• **WHAT IS EXPECTED**: From the entries that follow, pick out all lines holding "will".
#### TASK MATERIAL ####
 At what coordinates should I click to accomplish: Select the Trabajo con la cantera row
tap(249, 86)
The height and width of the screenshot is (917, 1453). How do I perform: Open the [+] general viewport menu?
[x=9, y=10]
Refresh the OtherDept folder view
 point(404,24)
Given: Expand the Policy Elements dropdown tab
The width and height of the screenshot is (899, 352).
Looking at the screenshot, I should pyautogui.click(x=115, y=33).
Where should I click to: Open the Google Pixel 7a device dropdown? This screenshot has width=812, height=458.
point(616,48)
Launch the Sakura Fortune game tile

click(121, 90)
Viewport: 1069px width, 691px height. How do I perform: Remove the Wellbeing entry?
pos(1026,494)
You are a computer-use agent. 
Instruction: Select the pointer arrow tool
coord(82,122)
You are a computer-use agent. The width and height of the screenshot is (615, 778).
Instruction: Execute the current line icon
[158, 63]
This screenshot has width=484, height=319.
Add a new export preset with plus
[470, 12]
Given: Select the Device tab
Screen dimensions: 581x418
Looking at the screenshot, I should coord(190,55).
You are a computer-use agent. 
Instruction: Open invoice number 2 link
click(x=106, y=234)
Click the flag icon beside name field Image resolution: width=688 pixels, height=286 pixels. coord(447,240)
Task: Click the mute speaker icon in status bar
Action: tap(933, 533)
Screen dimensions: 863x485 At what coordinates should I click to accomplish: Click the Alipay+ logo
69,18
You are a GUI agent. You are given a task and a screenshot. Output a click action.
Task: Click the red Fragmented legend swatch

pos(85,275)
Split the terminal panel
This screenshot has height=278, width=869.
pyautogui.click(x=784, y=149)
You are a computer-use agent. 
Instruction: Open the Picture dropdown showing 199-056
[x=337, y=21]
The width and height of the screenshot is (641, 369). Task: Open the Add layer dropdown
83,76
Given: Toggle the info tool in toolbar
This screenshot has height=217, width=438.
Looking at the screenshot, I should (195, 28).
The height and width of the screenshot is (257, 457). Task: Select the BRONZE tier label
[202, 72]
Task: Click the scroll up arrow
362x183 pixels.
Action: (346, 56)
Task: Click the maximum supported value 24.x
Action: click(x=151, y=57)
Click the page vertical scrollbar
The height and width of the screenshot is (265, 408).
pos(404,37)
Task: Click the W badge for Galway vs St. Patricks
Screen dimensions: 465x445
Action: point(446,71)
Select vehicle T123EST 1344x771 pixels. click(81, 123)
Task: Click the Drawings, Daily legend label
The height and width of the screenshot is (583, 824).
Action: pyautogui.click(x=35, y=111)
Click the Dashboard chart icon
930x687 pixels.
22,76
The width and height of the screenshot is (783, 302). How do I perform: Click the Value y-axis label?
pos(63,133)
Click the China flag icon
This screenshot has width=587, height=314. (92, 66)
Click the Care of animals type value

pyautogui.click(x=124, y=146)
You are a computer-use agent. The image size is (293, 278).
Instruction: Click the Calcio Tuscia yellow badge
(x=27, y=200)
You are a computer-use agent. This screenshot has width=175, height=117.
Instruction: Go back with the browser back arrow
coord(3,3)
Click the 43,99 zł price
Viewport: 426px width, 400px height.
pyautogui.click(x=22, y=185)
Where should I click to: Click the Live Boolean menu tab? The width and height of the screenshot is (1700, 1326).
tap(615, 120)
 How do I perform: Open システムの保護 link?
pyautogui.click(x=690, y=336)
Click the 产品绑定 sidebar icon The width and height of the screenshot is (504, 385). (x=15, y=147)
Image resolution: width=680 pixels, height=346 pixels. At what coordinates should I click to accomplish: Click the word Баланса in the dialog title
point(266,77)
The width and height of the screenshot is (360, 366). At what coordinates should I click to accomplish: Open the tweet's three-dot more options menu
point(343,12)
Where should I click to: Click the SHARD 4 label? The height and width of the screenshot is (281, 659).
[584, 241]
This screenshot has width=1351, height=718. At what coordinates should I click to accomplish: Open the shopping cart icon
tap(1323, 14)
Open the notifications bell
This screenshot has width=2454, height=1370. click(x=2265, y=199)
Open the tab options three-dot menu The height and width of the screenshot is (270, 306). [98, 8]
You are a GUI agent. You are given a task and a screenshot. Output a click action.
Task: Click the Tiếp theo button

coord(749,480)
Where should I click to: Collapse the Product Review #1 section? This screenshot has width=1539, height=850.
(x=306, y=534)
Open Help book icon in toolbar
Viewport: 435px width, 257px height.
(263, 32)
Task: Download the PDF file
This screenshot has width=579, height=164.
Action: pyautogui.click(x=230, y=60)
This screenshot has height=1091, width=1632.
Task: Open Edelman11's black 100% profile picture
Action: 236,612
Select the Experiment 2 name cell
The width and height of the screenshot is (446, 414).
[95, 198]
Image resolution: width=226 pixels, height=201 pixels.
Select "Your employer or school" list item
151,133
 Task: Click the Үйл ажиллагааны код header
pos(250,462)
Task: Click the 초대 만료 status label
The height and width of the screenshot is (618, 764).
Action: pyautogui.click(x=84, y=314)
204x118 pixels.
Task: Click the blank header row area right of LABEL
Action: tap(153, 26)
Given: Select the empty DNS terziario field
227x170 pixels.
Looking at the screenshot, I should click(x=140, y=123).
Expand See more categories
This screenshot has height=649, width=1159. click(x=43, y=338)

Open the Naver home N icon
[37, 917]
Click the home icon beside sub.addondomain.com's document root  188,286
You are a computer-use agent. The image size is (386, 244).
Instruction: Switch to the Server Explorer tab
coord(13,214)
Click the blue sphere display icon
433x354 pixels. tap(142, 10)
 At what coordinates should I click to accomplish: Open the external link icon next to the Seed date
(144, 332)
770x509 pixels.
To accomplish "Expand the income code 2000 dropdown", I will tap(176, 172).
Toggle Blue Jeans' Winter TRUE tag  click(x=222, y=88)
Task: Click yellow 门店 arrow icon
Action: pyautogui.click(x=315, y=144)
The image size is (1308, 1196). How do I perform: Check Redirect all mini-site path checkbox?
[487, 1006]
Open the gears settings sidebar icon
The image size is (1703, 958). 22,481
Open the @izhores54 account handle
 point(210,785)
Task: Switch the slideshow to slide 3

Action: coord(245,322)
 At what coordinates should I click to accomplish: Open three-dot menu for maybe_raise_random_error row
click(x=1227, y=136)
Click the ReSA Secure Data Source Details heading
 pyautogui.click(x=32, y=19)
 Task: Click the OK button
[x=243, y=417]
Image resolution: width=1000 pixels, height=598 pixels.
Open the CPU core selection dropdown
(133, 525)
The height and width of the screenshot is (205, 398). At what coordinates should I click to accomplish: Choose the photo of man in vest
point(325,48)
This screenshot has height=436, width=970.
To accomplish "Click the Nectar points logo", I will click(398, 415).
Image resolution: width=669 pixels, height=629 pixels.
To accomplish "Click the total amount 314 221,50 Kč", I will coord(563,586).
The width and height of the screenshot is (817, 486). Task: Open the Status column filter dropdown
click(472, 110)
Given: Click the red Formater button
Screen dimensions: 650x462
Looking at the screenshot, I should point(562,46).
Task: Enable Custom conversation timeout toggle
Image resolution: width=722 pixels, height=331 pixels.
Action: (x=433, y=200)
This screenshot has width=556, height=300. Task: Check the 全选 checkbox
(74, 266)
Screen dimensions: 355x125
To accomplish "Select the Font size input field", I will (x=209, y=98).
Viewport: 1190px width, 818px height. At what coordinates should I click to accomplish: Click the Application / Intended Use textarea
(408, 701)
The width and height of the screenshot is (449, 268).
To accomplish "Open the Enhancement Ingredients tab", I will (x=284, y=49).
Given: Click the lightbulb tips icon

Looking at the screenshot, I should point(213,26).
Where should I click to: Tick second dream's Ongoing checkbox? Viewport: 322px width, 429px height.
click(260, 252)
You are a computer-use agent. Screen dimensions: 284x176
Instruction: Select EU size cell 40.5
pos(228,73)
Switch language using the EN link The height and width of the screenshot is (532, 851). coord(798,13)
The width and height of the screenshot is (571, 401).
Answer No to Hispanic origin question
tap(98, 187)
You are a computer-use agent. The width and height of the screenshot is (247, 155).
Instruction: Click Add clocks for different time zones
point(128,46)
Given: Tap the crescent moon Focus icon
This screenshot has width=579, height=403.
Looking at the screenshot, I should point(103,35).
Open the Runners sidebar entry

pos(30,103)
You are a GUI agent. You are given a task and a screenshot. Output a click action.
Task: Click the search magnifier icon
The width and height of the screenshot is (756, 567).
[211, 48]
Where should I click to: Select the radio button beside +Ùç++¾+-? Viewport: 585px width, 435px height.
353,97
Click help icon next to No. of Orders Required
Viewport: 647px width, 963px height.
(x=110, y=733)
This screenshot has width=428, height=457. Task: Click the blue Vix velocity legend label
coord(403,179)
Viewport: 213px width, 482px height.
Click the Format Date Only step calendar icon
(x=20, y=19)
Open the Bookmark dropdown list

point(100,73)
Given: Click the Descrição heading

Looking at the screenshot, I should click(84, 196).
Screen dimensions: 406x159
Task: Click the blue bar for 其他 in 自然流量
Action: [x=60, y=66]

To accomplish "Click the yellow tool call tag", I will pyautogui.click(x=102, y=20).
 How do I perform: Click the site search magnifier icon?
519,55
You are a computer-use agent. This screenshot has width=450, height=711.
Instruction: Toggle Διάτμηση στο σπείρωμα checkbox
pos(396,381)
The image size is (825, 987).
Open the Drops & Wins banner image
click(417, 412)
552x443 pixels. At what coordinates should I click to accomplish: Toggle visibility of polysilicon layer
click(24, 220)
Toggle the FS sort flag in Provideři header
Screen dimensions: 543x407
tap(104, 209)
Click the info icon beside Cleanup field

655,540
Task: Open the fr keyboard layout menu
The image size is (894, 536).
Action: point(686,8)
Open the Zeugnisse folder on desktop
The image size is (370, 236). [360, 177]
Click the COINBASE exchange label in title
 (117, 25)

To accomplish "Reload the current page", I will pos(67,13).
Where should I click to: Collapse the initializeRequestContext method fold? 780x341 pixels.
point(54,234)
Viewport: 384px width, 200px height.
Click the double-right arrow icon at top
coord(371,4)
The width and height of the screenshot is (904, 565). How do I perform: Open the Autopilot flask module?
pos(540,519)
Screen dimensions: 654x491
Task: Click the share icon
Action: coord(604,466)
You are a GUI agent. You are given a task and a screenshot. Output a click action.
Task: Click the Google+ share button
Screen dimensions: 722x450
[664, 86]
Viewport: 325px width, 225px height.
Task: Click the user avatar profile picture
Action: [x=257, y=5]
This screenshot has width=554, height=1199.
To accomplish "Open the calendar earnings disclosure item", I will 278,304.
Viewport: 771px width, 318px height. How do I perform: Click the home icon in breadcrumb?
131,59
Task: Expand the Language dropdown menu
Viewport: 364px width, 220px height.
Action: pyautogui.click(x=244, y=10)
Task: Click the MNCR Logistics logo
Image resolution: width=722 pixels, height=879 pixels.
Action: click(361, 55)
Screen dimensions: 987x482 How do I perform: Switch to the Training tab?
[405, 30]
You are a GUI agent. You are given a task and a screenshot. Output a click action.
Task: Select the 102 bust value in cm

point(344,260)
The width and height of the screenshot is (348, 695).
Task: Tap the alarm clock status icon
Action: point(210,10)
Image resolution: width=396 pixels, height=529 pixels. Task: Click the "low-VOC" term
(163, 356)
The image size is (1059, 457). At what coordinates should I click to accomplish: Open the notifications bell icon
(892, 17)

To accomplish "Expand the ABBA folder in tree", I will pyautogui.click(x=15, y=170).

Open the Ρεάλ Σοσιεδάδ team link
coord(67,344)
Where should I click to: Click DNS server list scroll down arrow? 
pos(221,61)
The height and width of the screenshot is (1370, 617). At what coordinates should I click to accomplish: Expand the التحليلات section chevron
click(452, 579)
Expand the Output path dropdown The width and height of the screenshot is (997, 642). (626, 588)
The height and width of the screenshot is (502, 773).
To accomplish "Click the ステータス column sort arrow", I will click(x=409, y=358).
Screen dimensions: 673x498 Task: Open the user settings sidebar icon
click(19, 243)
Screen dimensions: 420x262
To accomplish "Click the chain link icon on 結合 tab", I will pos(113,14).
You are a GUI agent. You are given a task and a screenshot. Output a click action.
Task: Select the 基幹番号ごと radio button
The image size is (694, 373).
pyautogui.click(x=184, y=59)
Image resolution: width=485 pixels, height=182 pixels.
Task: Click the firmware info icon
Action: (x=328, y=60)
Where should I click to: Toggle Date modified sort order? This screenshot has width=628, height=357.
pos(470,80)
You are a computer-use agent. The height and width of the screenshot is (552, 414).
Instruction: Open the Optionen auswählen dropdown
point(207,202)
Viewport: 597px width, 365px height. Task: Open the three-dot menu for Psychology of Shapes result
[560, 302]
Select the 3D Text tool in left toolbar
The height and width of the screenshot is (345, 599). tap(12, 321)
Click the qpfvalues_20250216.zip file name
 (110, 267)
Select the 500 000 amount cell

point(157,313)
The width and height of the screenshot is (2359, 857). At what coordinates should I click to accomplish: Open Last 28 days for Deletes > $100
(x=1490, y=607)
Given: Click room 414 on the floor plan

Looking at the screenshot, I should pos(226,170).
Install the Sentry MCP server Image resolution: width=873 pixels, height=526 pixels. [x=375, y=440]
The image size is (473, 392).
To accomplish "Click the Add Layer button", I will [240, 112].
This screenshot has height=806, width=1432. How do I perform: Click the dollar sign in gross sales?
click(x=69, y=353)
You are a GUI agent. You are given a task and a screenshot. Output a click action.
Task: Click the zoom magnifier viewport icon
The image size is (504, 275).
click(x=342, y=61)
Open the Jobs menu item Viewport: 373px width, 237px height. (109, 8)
####
• **WRITTEN REPLY**:
To accomplish "Expand the income code 2000 dropdown", I will tap(176, 172).
To accomplish "Click the Nectar points logo", I will click(398, 415).
To accomplish "Click the total amount 314 221,50 Kč", I will coord(563,586).
To accomplish "Select the Font size input field", I will (x=209, y=98).
To accomplish "Open the Enhancement Ingredients tab", I will (x=284, y=49).
To accomplish "Click the yellow tool call tag", I will pyautogui.click(x=102, y=20).
To accomplish "Reload the current page", I will pos(67,13).
To accomplish "Open the calendar earnings disclosure item", I will 278,304.
To accomplish "Expand the ABBA folder in tree", I will pyautogui.click(x=15, y=170).
To accomplish "Click the ステータス column sort arrow", I will click(x=409, y=358).
To accomplish "Click the chain link icon on 結合 tab", I will pos(113,14).
To accomplish "Click the Add Layer button", I will [240, 112].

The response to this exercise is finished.